Afortunádamente la East Side Gallery está siendo repintada, en ocasiones incluso, por los propios artistas. El mejor, sin duda, el beso de Breznev y Honecker ("este amor me está matando") obra del ruso Dimitri Bruvel. Ahora es arte y espacio de recuerdo pero se levantó de la noche a la mañana sin que los propios soldados supieran lo que iban a hacer. Rusia no podía permitir que la gente huyera de su maravilloso régimen.
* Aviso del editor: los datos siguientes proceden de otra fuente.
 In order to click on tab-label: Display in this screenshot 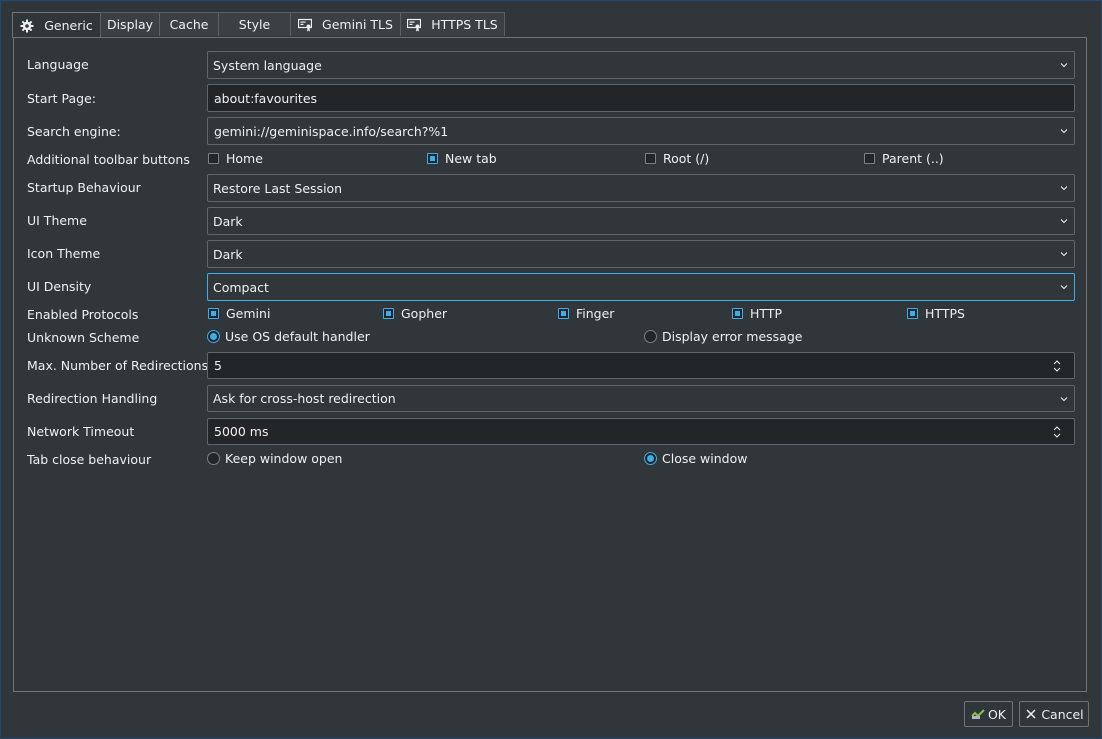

Los berlineses -sucede como aquí- ponen nombre a todos los edificios ("la polvera, el lápiz de labios y la muela con caries" para lo que ahora es la catedral, "las unicas mujeres silenciosas" para las ninfas de la fuente de Neptuno, "el almacén de Ikea" para las cinco embajadas nórdicas, etc., etc.) Al lado del monumento a Federico II, de quién se dice que su único gran amor fue Voltaire, y frente a la Universidad de Humboltd, casa de 29 premios nobel, se quemaron 21.000 libros. Cien años antes Heinrich Heine había escrito: "Ahí donde se queman libros se acaban quemando también seres humanos". La frase forma parte del memorial en la plaza. Berlín es una ciudad abierta, moderna y llena de vida al anochecer, más barata que Madrid también. La plaza de Postdam es como Picadilly en Londres, pero en bonito. Hoteles viejos trasladados y encuadrados en nuevas estructuras, luces de colores que cambian las formas de los edificios, torres con ascensores ultrarápidos, tranvía, metro, autobús, coches y bicicletas. Jardines con nudistas en lagos públicos. Todo está aquí, y españoles, como siempre, los que más. ¿No hay ningún político español que venga a tomar ideas de cómo se hacen las cosas aquí?- dice la guía en la panorámica.
Er tio e los planos. El beso. Foto family. Plaza de Sony en Postdam. La gente moría por cruzar el muro. Cada bloque representa un campo de concentración, si caminas entre ellos sientes mucha inseguridad y claustrofobia, es lo que pretendió el artista.